Joey Skee (March 04, 2013)
Italian-American folklife.

Two weeks after returning to Brooklyn—where my notion of Italian Americans was long ago formed—my mind returns to northern Nevada where I met Italian-American ranchers. The Western Folklife Center organized several events—a tour, an exhibit, and oral history sessions—to highlight local ranch history of Italian Americans as part of the Cowboy Poetry Gathering.

A panel on the exhibit featured a long list of Italian surnames of families who settled in the area. Many of these families have their roots in northern Italy, from regions such as Tuscany and Piedmont. Research on the Italian-American presence in the state and the West in general were featured in two important works of folklife from the 1990s: Old Ties, New Attachments and Paradise Valley, Nevada. My visit was a much appreciated opportunity to meet members of a community I had only read about.

 

Folklorists are especially attuned to oral histories and local knowledge of individuals and their communities, and in keeping with that intellectual position, special panels were organized that featured Italian-American men and women who lived and worked in northern Nevada. Gene Buzzetti, Nelo Mori, Tom Tomera, Kathi Buzzetti Wines, Susan Wines (née Tomera), and others spoke of their ancestors and of their everyday lives.

left to righ: Gene Buzzetti, Tom Tomera, Nelo Mori.

The real treat was taking the tour bus from downtown Elko to the Tomera family ranch, where siblings Tom and Lucy told us about their family’s origins in towns in the Lucca province. 

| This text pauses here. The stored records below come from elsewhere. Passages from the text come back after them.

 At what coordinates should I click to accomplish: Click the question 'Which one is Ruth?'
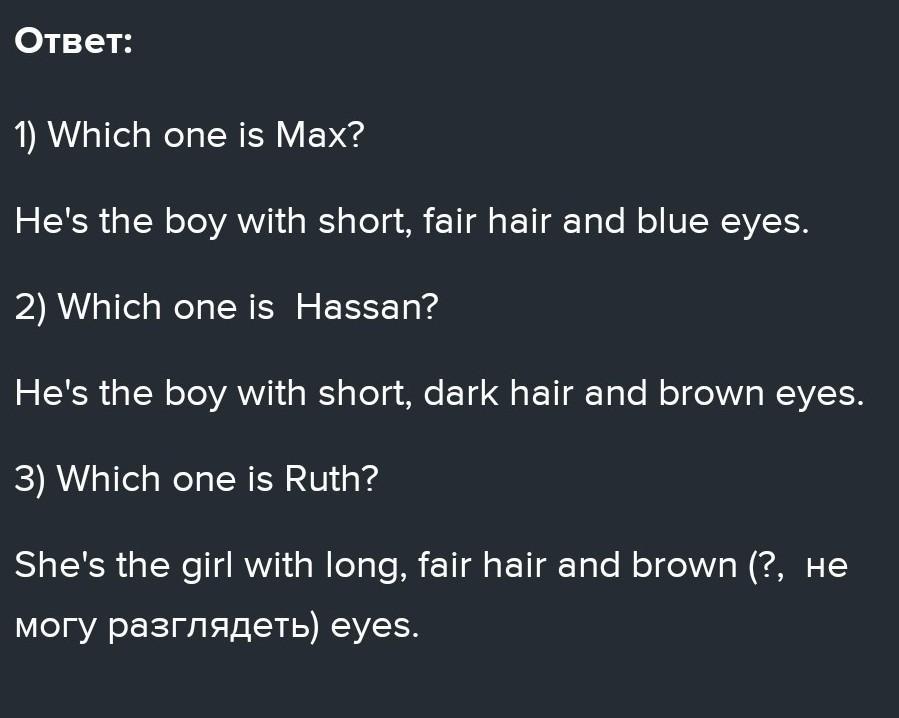point(218,479)
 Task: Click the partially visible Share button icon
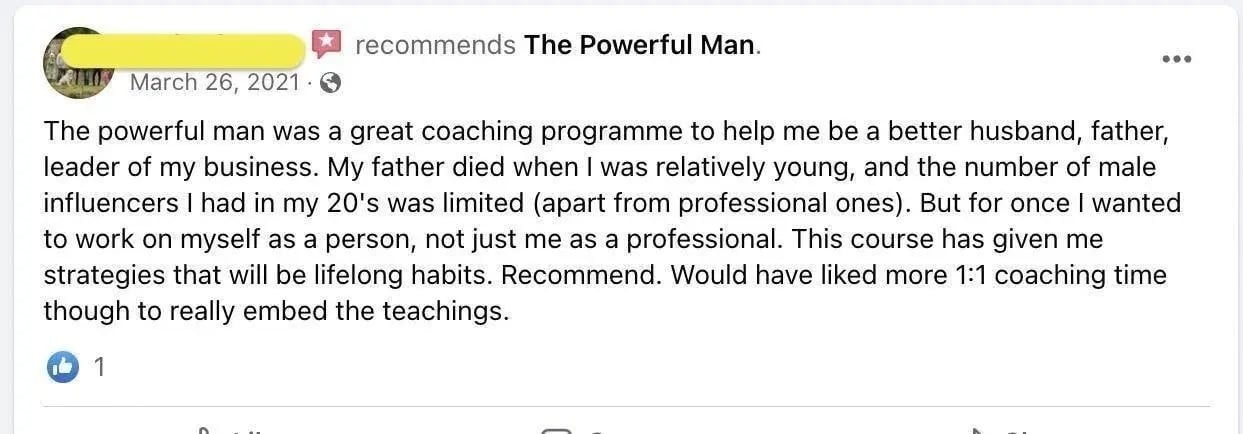tap(980, 430)
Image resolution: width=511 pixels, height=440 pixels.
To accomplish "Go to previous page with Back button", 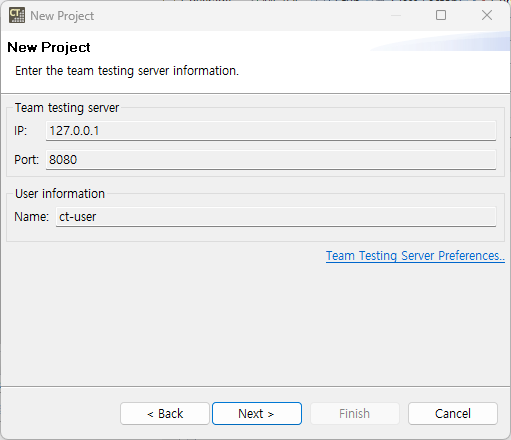I will coord(165,414).
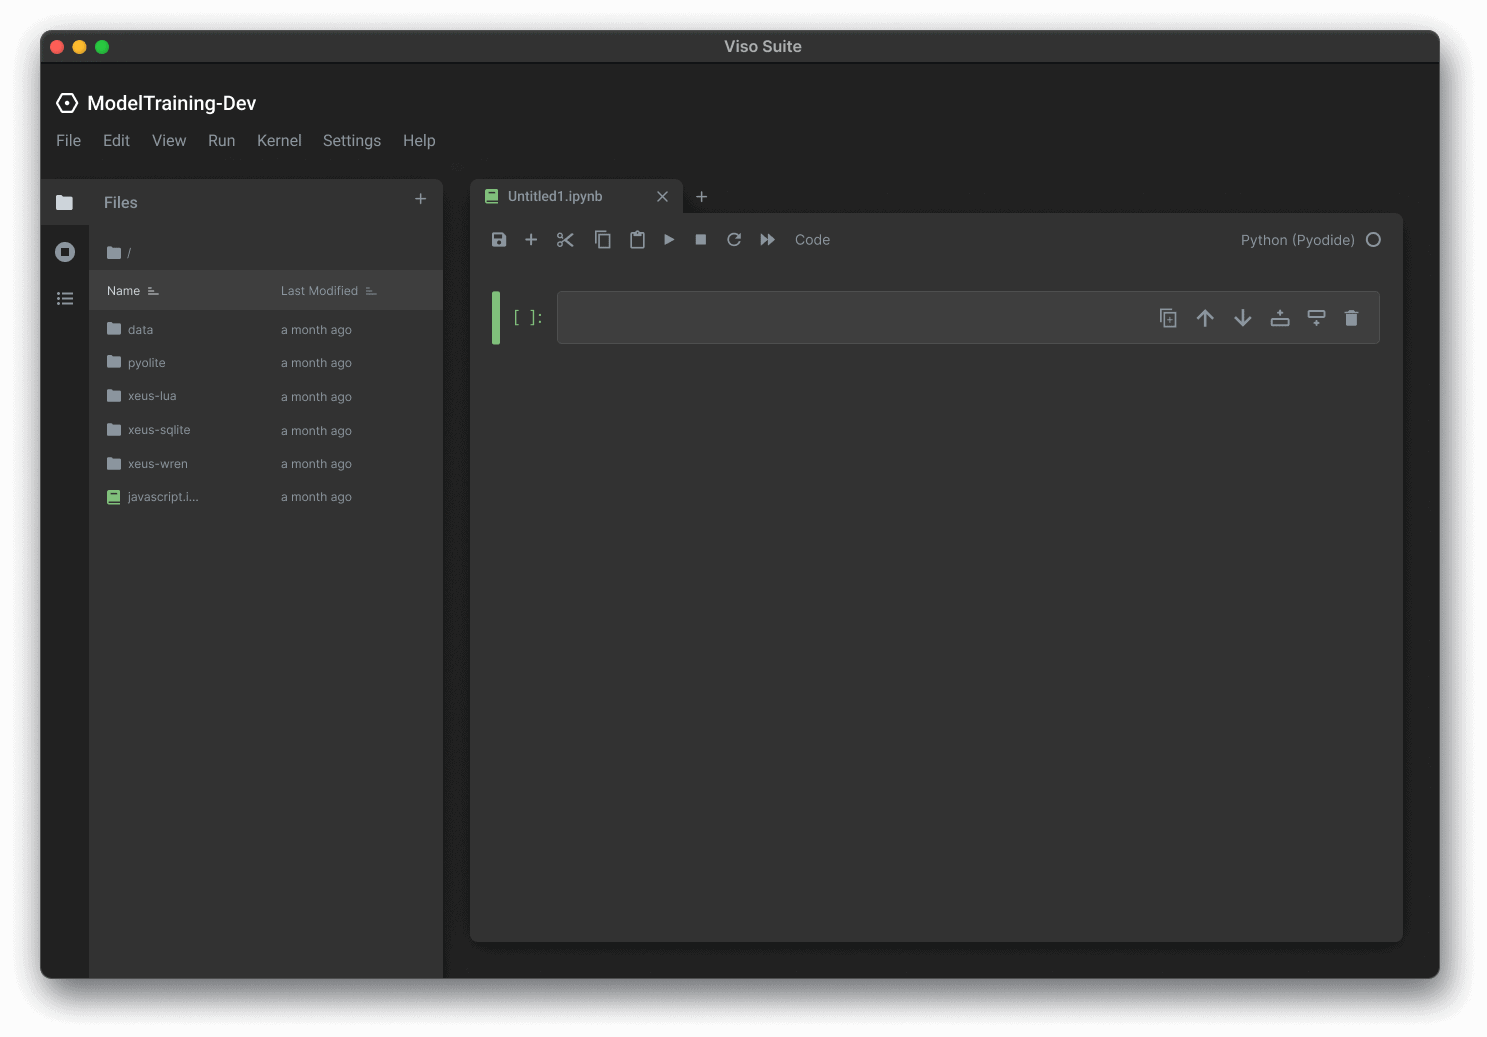Open the Code cell type dropdown
Screen dimensions: 1487x1037
click(812, 240)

Across the road, Tom’s two married daughters Sabrina Reed and Susan Wines gave us firsthand accounts of daily lives as ranchers. They enthralled us with tales of safeguarding the heard from a fast approaching fire to dealing with a cougar on their property to being first responders in a remote area. 
 

left to right: Susan Wines and Sabrina Reed.
Photographs by Luisa Del Giudice.

The afternoon ended with barbecued sausages, potato salad, and plenty of red wine, as the visiting musicians Gianluca Zammarelli and Marco Rufo played a tarantella for all to enjoy.